Change is Hard Work

Premier Pulse     February 2025

1134192644By Andre Harris, MD, chief medical officer, Miami Valley Hospital

In 2023, the Executive Team was tasked with improving our organization’s financial position. We successfully reduced our operating loss by more than 50% that year through a focused effort. In 2024, our goal was to reach break-even status. While we didn't fully achieve that target, we still recognized another 50% reduction in our operating loss year over year. This progress was driven by one key factor: change. I recall when I was first directed to improve workflows around patients admitted under observation status. Previously, these patients were not consistently placed in our dedicated observation unit, which specializes in expedient and safe turnover. Recognizing the need for change, we established new guidelines to optimize patient flow through the unit. The result was safe, more efficient, and cost-effective care.

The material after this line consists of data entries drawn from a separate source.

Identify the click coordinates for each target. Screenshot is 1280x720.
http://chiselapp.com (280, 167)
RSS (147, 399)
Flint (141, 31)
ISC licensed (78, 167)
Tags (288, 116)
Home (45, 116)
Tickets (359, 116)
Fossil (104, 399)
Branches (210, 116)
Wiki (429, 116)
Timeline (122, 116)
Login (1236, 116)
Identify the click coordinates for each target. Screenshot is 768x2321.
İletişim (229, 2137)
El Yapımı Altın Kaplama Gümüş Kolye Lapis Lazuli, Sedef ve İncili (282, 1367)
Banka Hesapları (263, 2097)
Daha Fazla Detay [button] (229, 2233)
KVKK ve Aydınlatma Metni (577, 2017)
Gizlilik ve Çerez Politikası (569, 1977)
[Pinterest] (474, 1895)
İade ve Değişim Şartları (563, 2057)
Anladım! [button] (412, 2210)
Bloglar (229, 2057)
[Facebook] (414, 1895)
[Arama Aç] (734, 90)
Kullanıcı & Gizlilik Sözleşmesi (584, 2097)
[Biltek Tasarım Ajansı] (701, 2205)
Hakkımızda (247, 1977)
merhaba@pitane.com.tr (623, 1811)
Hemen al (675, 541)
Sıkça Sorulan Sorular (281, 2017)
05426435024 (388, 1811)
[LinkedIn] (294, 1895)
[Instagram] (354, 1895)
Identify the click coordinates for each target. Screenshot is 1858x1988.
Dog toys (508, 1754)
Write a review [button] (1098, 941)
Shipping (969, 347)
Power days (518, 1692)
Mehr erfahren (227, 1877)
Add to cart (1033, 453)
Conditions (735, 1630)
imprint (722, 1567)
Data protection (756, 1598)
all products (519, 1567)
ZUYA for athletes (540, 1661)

Miami Valley Hospital is now undertaking another significant transformation: geographic patient placement and rounding. This shift is designed to improve communication between patients, nurses, and providers, ultimately enhancing the quality of care. Geo-placement fosters specialization, ensuring that nurses who prefer caring for post-operative patients, for example, can focus on that population without frequent interruptions from general medical cases. This specialization enhances efficiency, safety, and patient outcomes.

For our hospitalist group, geographic rounding means leading care on one or two units instead of being spread thin across eight or nine. This approach strengthens provider engagement in daily huddles, expedites discharges, and enables quicker intervention in emergent situations—all critical components of high-quality care.

In his book "Leading Change," John Kotter outlines the steps necessary for successful transformation. Establishing urgency, building a guiding coalition, developing a clear vision and strategy, and communicating change effectively are all part of his eight-step model. Change requires unfreezing old habits, implementing new processes, and solidifying a new normal—a challenging but necessary evolution.

Premier Health stands at the edge of a generational shift, positioning us to lay the foundation for an academic medical center. Achieving this vision requires new processes, hires, and goals—a commitment to continuous improvement and innovation. With our vision to Inspire Better Health, Premier is well-equipped for the future, embracing change as the pathway to excellence through Innovation.